### [Exercise requirements]
Reproduce the entries exactly, but keep the pictures out of the copy.

*** Opening of Information given ***

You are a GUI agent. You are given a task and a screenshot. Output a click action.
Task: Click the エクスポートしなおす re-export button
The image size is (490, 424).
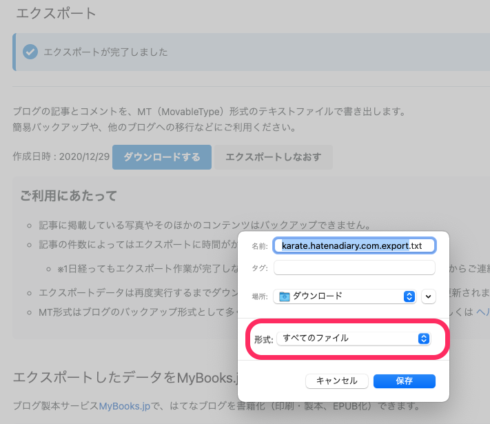(273, 157)
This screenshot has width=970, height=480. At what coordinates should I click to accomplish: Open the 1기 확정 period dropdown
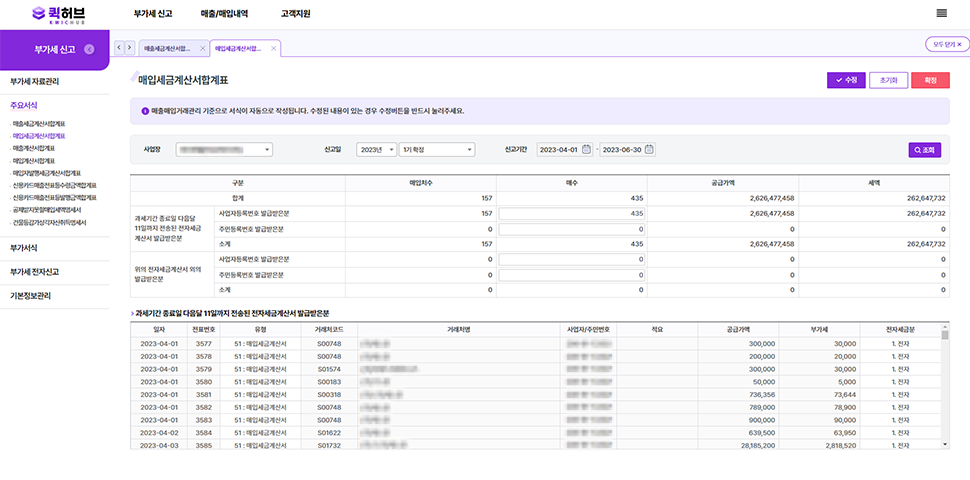click(x=437, y=150)
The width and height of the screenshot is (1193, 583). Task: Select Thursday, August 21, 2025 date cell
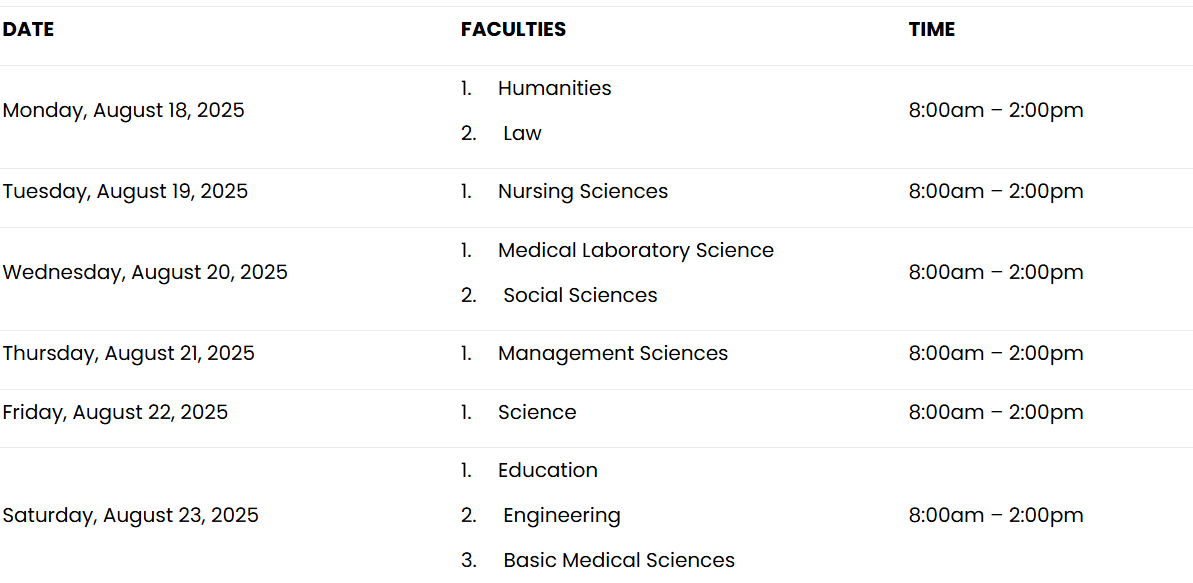point(129,353)
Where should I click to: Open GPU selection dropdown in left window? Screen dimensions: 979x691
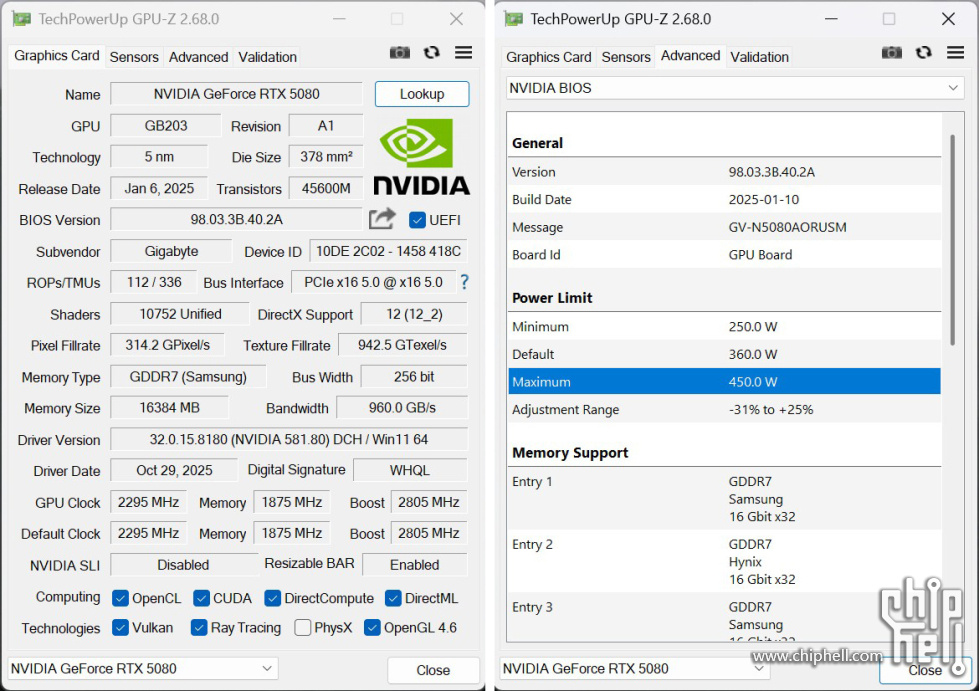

*** Close of Information given ***

### [Solution]
You are a GUI agent. You are given a task and a screenshot. Output a click action.
Task: Click the エクスポートしなおす re-export button
The image size is (490, 424).
(273, 157)
This screenshot has width=970, height=480. At what coordinates should I click to accomplish: Open the 1기 확정 period dropdown
click(x=437, y=150)
The width and height of the screenshot is (1193, 583). Task: Select Thursday, August 21, 2025 date cell
point(129,353)
Where should I click to: Open GPU selection dropdown in left window? Screen dimensions: 979x691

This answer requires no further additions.